Design by Anasthasia Shilov

Eastern Blokh is a monthly column by Danya Blokh about Eastern European art and culture.

Nothing about Pelageya’s appearance in Mother (1926) suggests she is a revolutionary. Played by a stooped, gray-haired, and handkerchief-clad Vera Baranovskaya, she is the spitting image of a Russian grandmother who fears communists and prays to her icon every night. Yet this character, conceived in a novel by Maxim Gorky and immortalized onscreen by director Vsevolod Pudovkin, became one of Soviet film’s most recognizable protagonists. Indeed, her contrast with the courageous workers, revolutionaries, and military heroes of the Soviet Union’s fictional pantheon makes her symbolically resonant. In her most famous image, she stares forward with weary but determined eyes and clutches a red banner in her arms, manifesting the universal reach of revolution. Political consciousness is not just the terrain of young radicals, Pudovkin seems to say, but of mothers and fathers, grandmothers and grandfathers—everyone whose fate is bonded to another through love.

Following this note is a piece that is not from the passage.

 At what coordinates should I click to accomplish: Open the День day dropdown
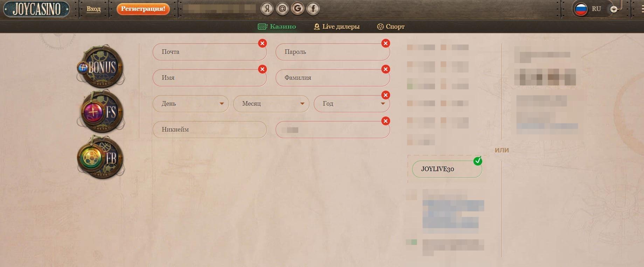point(191,104)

At the start of Mother, Pelageya is not only apolitical, but nearly depersonalized. Our first glimpse of her is a high-angle shot from the vantage point of her drunkard husband, who glares down at her while searching for possessions to sell for alcohol. Her expression in this shot is chillingly blank, as if she is too meek to express emotion. She wears the same avoidant gaze during almost every hardship she encounters: when her husband beats her; when he is recruited by factory bosses to beat up strikers and killed in a clash with the workers; and when her son Pavel, one of those striking workers, is sentenced to labor in Siberia for hiding arms in the house. Vera Baranovskaya’s performance is brilliant: she portrays Pelageya as a woman so thoroughly deprived of agency that she cannot muster an affective response to the tragedies befalling her. 

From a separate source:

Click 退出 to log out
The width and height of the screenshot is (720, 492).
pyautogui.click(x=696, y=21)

Only after her son’s arrest does Pelageya show signs of dawning subjectivity. The film implies that this is a result of her collaboration with the strikers, who are planning a jail-break for May Day. We see Pelageya smile for the first time when she visits Pavel in prison and sneaks him a note about the prison escape. Later, when she marches in the May Day parade, we even see her chat amicably with the workers. Her political participation remains cautious, clearly born from  her motherly desire to rescue her son; yet the familial role which once oppressed her has now begun to facilitate revolutionary consciousness and individualization. 

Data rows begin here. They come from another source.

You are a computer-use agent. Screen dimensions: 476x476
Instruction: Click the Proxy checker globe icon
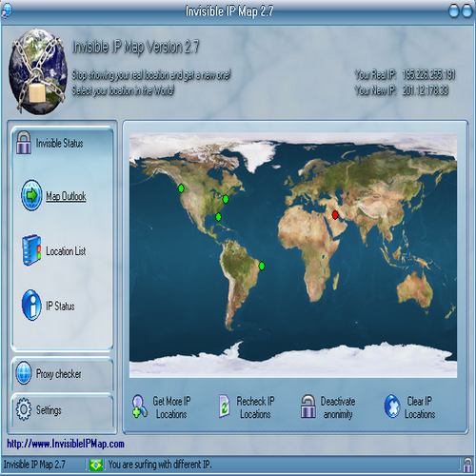[x=24, y=373]
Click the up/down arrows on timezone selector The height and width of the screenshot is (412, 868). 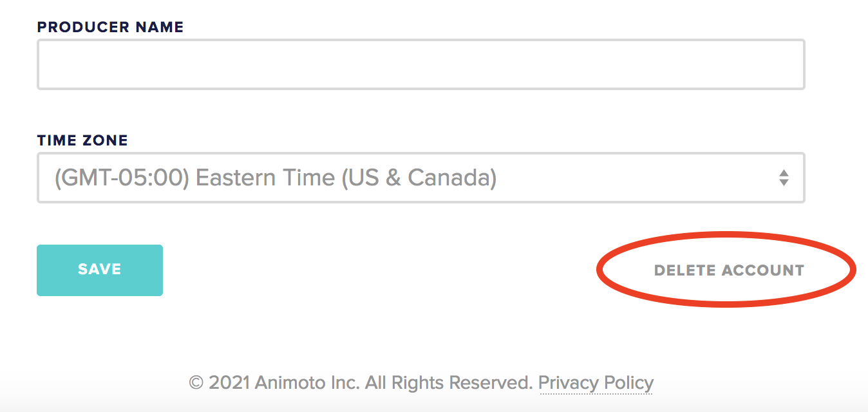point(784,178)
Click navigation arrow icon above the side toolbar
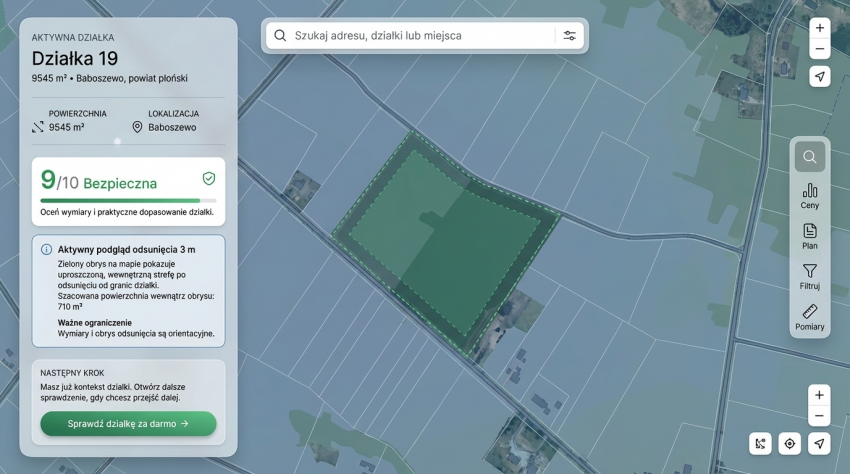850x474 pixels. click(820, 77)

Pelageya’s path to radicalization through her identity as a mother coincides with the film’s overarching project of naturalizing revolution. Pudovkin portrays communism less as a radically new social order than as a liberation of natural familial connections suppressed by capitalist alienation. As the class conflict mounts throughout the film, it is punctuated by paysage scenes of tranquil forests, trickling water, and children playing in fields, suggesting that revolution is as organic as the cycle of the seasons. Scenes of river ice breaking apart suggest that the breakdown of the Tsarist system is an inevitable consequence of history’s progression; at the film’s climax, this symbolic image enters the diegesis as Pavel escapes firing prison guards by leaping across the chunks of floating ice. Ultimately, even Pudovkin’s aesthetically conservative style is an extension of this ethos: instead of shattering old forms like his contemporaries, Pudovkin reconciled them with the socialist cause. 

In the film’s final scene, Pavel runs into the crowd of workers and embraces Pelageya. Mother and son are reconciled; worker solidarity has repaired the familial bonds severed by bourgeois authorities. Suddenly, however, Tsarist cossacks charge at the proletarian crowd and begin to fire. Murdered workers fall into the mud. Pavel is shot dead, pulling Pelageya to the ground with him. Then—in the film’s most legendary frame—Pelageya stands with the revolutionary banner in her arms and faces the cossacks. Shot from below, her unblinking face is monumentalized, completely inverting our first glimpse of her. Though this scene lasts only a few seconds, it captures Pelageya’s utter transformation: by choosing to die holding the banner instead of escaping, Pelageya has taken the leap from obeying her familial duty to exercising her own political will. She is no longer only a mother, but also a revolutionary.